Work task:
Please give back, exactly as written, only the line containing "Where should I click to: Close" and every line after it until the data below ends.

——————

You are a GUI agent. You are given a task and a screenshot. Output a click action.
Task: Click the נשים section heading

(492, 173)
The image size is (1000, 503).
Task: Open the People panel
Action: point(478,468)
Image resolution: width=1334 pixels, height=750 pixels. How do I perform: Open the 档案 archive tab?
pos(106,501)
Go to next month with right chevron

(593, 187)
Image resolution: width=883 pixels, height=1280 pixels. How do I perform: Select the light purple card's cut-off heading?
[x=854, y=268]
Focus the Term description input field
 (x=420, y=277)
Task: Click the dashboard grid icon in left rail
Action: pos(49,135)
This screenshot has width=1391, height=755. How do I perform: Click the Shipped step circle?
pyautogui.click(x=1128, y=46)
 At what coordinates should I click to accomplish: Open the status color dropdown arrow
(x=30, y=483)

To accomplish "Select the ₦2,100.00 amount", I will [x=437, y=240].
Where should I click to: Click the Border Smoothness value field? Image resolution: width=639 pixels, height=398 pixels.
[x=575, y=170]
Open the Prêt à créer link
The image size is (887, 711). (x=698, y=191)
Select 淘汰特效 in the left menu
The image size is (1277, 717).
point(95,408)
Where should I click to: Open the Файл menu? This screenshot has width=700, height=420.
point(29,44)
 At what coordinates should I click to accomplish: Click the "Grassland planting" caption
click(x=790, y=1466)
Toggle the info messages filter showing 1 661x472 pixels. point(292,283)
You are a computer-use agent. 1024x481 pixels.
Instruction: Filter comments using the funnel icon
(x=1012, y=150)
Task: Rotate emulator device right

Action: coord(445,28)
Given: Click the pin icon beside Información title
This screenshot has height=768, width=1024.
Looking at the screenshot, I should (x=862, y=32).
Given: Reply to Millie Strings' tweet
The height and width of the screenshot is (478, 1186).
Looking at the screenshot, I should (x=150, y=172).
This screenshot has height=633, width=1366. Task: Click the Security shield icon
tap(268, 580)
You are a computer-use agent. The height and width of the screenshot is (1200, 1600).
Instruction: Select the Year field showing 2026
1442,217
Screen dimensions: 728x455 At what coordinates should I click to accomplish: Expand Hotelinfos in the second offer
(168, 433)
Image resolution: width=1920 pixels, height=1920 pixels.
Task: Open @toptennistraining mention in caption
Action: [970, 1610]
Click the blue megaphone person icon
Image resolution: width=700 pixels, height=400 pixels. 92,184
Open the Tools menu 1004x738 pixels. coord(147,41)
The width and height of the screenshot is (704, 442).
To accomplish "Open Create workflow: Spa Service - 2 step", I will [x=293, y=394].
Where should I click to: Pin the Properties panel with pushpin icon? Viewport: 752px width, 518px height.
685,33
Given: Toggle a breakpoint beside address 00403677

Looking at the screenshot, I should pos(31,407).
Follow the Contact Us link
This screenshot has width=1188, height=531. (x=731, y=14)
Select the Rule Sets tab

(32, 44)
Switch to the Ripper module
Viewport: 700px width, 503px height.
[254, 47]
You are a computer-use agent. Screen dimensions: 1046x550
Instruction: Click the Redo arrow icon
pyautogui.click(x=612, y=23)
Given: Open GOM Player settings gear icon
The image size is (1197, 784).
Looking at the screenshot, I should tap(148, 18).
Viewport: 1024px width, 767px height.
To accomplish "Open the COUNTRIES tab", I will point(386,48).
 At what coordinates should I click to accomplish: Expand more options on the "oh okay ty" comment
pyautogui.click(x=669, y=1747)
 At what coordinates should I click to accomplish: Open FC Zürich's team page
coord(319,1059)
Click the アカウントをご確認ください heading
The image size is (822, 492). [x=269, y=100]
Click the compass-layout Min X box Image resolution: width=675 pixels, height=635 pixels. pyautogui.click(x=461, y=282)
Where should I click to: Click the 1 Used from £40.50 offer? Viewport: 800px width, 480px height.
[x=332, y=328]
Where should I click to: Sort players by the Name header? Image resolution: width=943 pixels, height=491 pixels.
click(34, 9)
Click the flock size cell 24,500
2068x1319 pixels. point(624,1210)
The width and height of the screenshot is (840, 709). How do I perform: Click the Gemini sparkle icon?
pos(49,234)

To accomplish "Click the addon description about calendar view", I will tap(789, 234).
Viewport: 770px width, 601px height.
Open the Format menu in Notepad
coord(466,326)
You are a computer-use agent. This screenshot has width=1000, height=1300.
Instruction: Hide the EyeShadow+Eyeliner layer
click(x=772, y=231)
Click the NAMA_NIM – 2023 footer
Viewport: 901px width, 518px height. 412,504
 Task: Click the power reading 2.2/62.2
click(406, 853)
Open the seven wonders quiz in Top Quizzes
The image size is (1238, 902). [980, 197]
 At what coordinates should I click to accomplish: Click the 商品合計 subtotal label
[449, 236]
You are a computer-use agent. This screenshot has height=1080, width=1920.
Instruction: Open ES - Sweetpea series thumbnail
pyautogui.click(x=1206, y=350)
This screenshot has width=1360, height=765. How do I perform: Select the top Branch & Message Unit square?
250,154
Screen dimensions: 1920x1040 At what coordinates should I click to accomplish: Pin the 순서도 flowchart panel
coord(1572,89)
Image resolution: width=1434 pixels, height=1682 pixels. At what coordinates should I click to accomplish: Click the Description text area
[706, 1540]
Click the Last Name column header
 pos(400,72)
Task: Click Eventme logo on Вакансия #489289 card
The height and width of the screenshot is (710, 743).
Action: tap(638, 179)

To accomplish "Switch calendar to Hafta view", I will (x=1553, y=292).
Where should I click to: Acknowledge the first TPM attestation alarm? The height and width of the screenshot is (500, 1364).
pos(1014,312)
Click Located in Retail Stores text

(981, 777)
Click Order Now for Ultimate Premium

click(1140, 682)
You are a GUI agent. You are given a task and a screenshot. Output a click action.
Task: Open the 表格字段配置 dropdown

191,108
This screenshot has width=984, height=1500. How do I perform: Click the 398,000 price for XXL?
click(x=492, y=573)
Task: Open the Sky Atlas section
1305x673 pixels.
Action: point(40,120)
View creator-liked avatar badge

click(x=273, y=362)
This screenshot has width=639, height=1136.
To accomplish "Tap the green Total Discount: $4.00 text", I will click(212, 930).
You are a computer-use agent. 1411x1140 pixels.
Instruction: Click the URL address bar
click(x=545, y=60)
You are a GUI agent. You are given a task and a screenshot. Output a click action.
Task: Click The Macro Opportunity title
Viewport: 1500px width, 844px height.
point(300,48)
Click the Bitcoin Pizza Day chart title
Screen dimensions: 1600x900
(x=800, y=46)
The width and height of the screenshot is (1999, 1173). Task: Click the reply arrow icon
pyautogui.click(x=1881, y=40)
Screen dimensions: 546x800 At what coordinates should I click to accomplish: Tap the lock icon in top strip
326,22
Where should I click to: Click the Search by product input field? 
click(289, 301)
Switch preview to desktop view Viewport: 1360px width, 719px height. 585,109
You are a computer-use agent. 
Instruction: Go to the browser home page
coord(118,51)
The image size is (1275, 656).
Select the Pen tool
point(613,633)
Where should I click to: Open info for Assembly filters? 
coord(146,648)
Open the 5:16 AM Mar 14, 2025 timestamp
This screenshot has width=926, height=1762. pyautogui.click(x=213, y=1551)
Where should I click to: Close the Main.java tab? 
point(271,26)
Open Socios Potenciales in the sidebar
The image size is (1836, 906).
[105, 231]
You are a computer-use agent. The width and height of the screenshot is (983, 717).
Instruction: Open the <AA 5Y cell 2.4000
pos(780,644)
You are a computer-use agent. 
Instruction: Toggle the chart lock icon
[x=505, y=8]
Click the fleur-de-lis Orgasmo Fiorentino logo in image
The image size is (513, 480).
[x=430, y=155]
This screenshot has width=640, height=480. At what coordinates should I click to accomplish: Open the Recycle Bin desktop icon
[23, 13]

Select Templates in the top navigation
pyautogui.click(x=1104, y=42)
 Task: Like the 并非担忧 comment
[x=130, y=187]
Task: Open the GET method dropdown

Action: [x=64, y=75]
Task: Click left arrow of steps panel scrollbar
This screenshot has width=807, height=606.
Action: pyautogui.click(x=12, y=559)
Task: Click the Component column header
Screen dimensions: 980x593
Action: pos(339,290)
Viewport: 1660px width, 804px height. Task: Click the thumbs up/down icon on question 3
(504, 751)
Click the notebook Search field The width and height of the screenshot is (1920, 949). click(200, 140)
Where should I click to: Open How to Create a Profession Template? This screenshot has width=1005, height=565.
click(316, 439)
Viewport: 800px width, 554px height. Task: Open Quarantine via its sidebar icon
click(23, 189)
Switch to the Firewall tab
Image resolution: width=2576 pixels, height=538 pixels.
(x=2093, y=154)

——————

Solution to the exercise:
Where should I click to: Close the Main.java tab? 
point(271,26)
Open Socios Potenciales in the sidebar
The image size is (1836, 906).
[105, 231]
You are a computer-use agent. The width and height of the screenshot is (983, 717).
Instruction: Open the <AA 5Y cell 2.4000
pos(780,644)
You are a computer-use agent. 
Instruction: Toggle the chart lock icon
[x=505, y=8]
Click the fleur-de-lis Orgasmo Fiorentino logo in image
The image size is (513, 480).
[x=430, y=155]
This screenshot has width=640, height=480. At what coordinates should I click to accomplish: Open the Recycle Bin desktop icon
[23, 13]

Select Templates in the top navigation
pyautogui.click(x=1104, y=42)
 Task: Like the 并非担忧 comment
[x=130, y=187]
Task: Open the GET method dropdown

Action: [x=64, y=75]
Task: Click left arrow of steps panel scrollbar
This screenshot has width=807, height=606.
Action: pyautogui.click(x=12, y=559)
Task: Click the Component column header
Screen dimensions: 980x593
Action: pos(339,290)
Viewport: 1660px width, 804px height. Task: Click the thumbs up/down icon on question 3
(504, 751)
Click the notebook Search field The width and height of the screenshot is (1920, 949). click(200, 140)
Where should I click to: Open How to Create a Profession Template? This screenshot has width=1005, height=565.
click(316, 439)
Viewport: 800px width, 554px height. Task: Open Quarantine via its sidebar icon
click(23, 189)
Switch to the Firewall tab
Image resolution: width=2576 pixels, height=538 pixels.
(x=2093, y=154)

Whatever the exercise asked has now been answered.